Moderate MuslimInnen, die sich trauen, die Zustände zu kritisieren, müssen allerdings damit rechnen, als Verräter der eigenen Religion gebrandmarkt zu werden. Der Oppositionelle Anwar Ibrahim, selbst Muslim, ist zutiefst betroffen darüber, dass Nicht-Malaien bereits offen gedroht wurde. Die Chinesen, so hatte es bei politischen Versammlungen geheißen, sollten es nicht wagen, malaiische Rechte und Privilegien in Frage zu stellen.

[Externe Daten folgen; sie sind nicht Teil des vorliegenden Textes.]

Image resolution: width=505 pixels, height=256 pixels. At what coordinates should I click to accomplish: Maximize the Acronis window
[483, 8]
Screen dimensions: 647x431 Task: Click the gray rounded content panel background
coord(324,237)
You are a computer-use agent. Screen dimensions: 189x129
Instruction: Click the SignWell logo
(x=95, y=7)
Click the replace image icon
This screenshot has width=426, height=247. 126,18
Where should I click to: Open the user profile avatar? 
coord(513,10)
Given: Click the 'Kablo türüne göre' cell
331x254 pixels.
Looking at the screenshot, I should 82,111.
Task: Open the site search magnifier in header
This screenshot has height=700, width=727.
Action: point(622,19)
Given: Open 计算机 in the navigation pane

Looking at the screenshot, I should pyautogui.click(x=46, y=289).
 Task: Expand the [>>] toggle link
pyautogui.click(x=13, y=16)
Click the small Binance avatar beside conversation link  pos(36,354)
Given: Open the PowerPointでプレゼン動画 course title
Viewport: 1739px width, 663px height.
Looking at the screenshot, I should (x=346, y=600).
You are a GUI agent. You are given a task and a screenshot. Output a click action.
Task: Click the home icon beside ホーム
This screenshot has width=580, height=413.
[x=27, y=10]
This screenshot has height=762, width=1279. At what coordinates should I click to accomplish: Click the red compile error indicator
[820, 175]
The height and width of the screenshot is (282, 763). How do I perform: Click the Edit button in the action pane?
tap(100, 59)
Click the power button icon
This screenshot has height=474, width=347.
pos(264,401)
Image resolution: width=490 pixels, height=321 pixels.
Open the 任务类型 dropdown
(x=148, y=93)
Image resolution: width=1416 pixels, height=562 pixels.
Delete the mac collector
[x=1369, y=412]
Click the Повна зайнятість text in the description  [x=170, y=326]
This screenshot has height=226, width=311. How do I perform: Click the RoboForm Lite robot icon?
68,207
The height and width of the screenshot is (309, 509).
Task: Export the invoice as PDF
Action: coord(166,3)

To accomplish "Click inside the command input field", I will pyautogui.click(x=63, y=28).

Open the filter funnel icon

Ähnlich besorgt äußert sich auch Malaysiakini-Chef Steven Gan: „Wenn wir zurückschauen und sehen, wie weit sich Wirtschaft und Lebensstandard entwickelt haben, haben wir Grund, uns zu freuen“, resümiert Gan. „Aber wenn wir uns die Verbindungen zwischen den ethnischen Gruppen und all die religiösen Probleme anschauen, dann gibt es wirklich nicht viel zu feiern.“

Die Autorin ist Rundfunkjournalistin und Korrespondentin der taz für Südostasien und lebt in Bangkok.